The Hope Center is redefining what it means to be a student-ready college through action research and advocacy to help #RealCollege students succeed. These efforts include advancing public policies that are evidence-based to promote students’ access to affordable food, housing, transportation, and childcare so they can focus on completing their degree.
That is why we are thrilled to welcome Carrie Welton, formerly of the Center for Law and Social Policy (CLASP), as our inaugural Director of Policy!
Carrie brings over 10 years of policy and strategy experience to the Hope Center. One of her primary focus areas has been and will continue to be how to improve federal and state policies to reduce the basic needs insecurity of postsecondary students to improve their access, persistence and completion. Carrie is committed to equity and social justice and centers her work on improving access and opportunity for students with low incomes, students of color, parenting, first generation, and immigrant students.

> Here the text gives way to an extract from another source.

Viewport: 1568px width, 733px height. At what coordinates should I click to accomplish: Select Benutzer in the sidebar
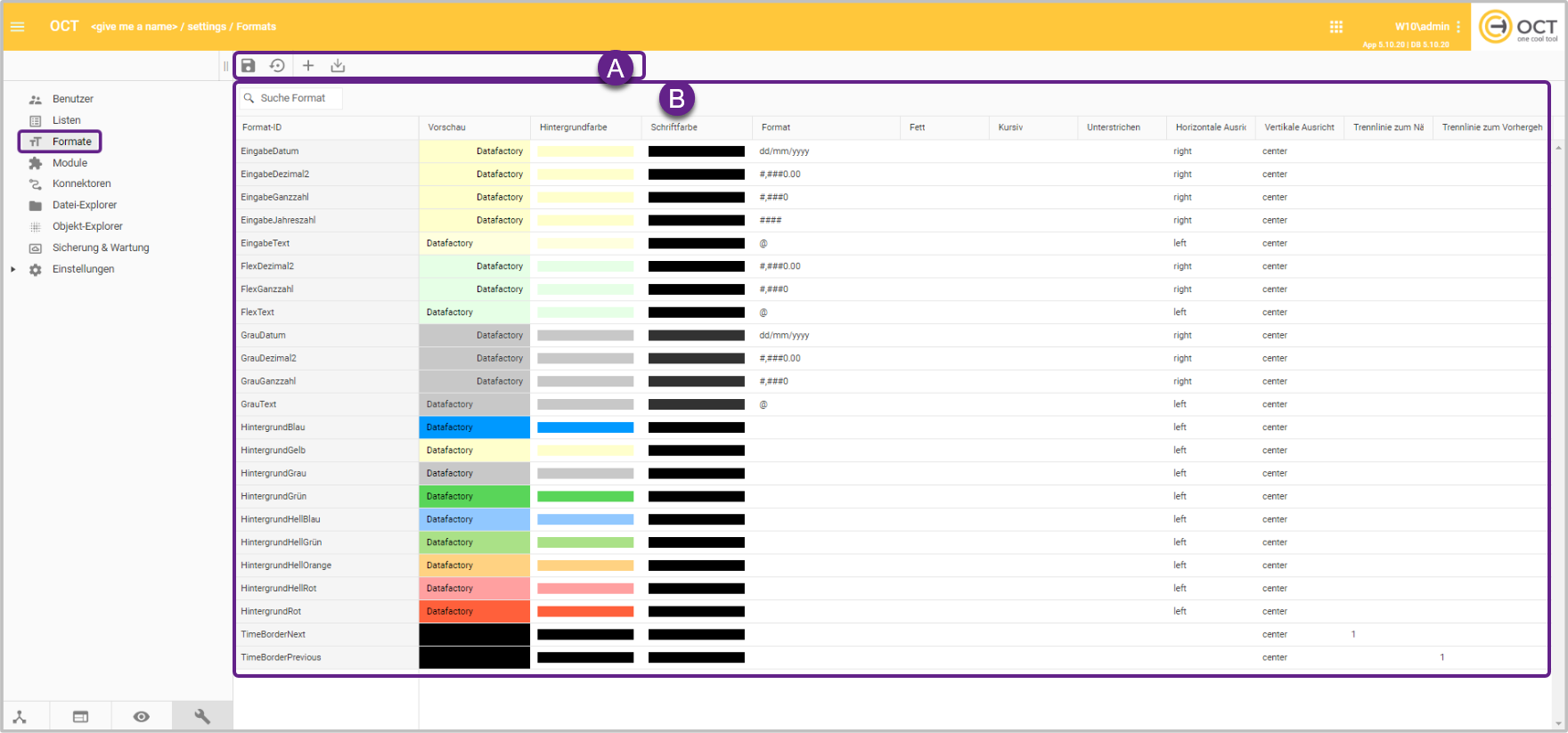(x=72, y=99)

In her previous role at CLASP Carrie worked on advocating for policy reforms that improve the lives of people with low-income, communities of color, and immigrants using a racial equity lens across income and work support programs. While at CLASP she provided technical assistance to states to align postsecondary and human services policies to better support students and maximize federal and state funding streams. Through this work she established herself as a known and well-respected advocate and expert on student basic needs insecurity policy.

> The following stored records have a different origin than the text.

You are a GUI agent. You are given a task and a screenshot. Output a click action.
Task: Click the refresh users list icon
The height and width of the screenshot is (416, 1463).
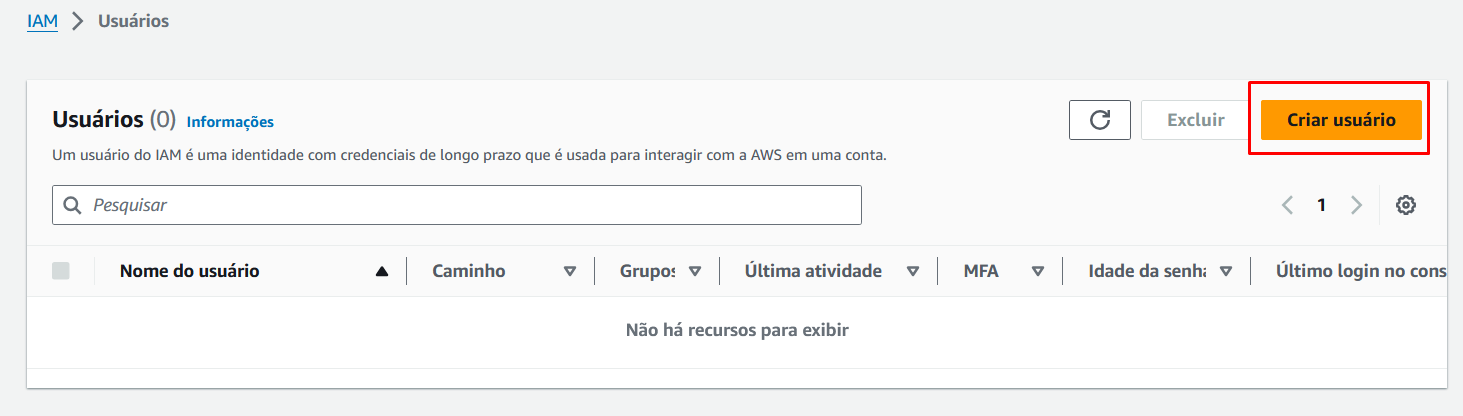1100,120
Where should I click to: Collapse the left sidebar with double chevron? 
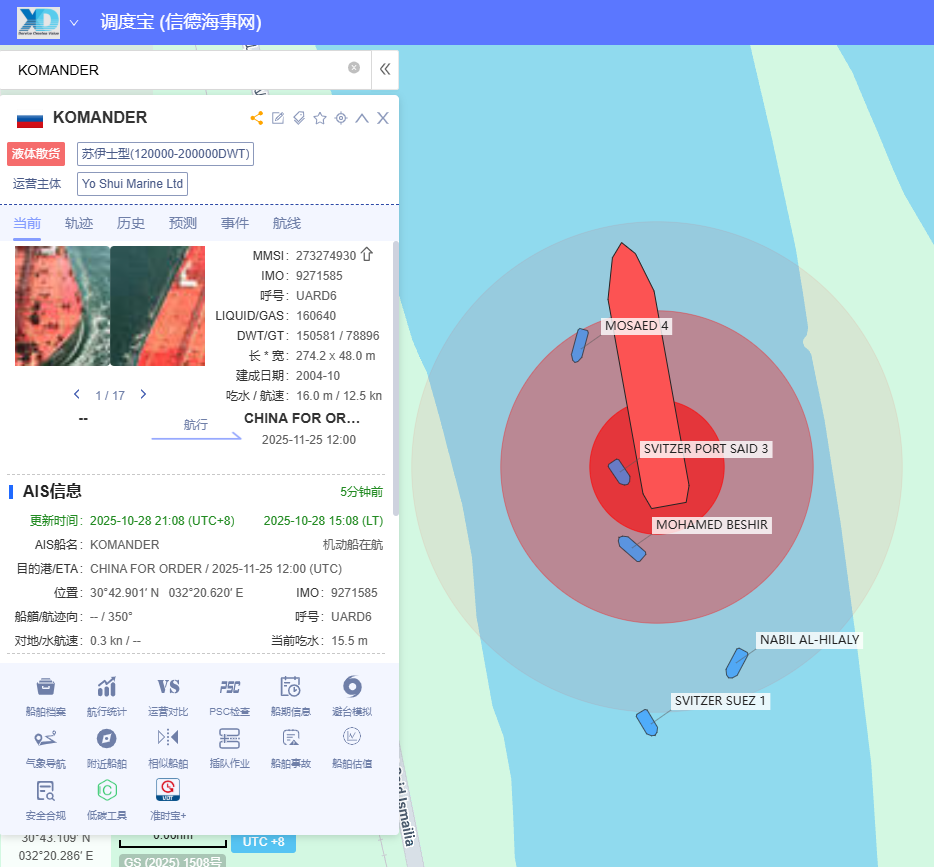[x=385, y=70]
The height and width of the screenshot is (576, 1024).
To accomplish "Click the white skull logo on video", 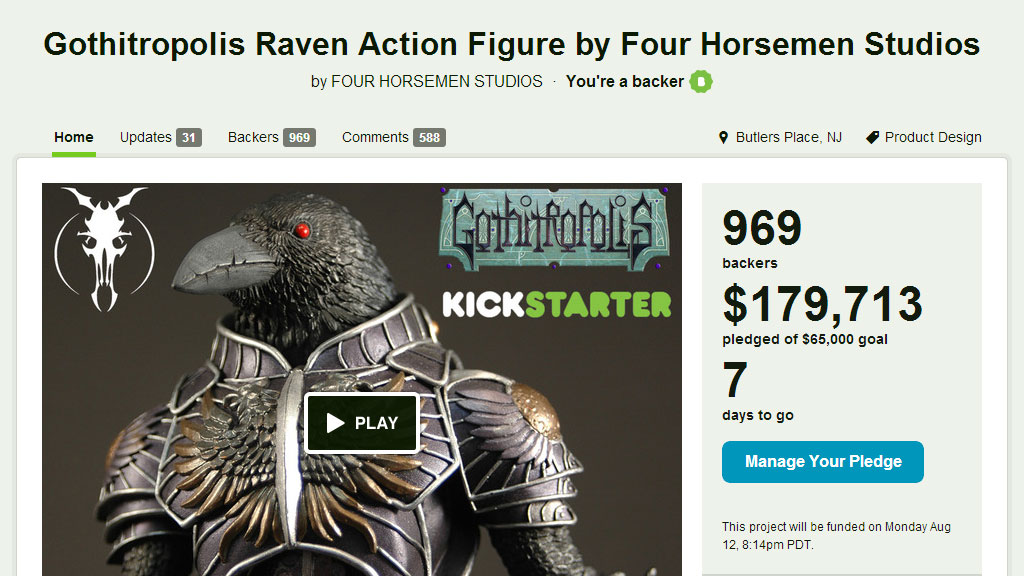I will (x=104, y=249).
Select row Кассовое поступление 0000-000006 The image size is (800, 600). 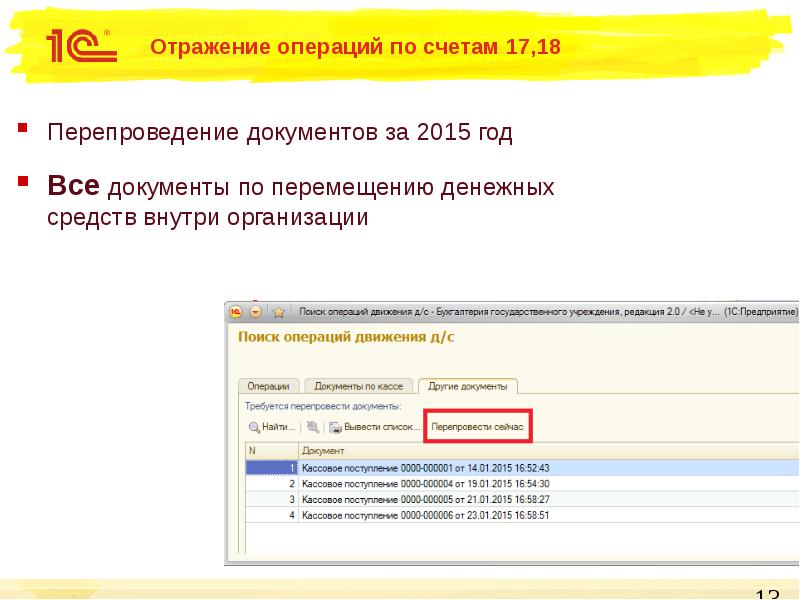click(x=425, y=515)
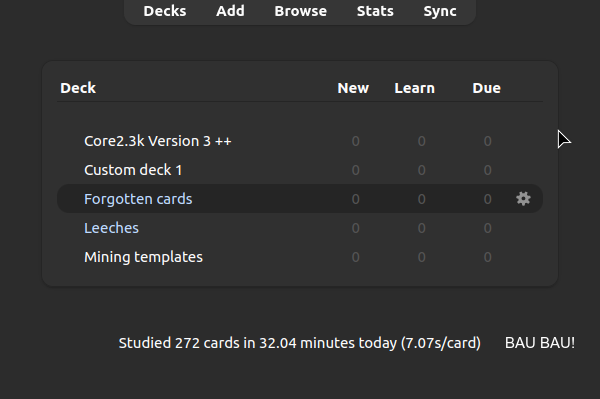Click the BAU BAU! text
The height and width of the screenshot is (399, 600).
click(x=540, y=343)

Previously, Carrie worked at the W.K. Kellogg Foundation on the national Education and Learning team focused on early childhood systems alignment and systems change levers. Prior to that she spent four years at the Kellogg Company on the organization’s government relations team as well as five years on the state board of the American Civil Liberties Union (ACLU) of Michigan furthering the civil liberties and civil rights of residents.

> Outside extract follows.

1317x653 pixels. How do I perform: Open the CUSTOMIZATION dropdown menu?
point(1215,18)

Carrie brings the passion and experience of having been a low-income student who faced food and housing insecurity. Her commitment to policy and systems changed have been directly informed by the barriers she faced that often discourage low income students from attaining a college degree. She attended a community college while parenting her young son and went on to become a first-generation college graduate, receiving and undergraduate degree in Public Law from Western Michigan University and later a Master of Public Administration degree from the Gerald R. Ford School of Public Policy at the University of Michigan.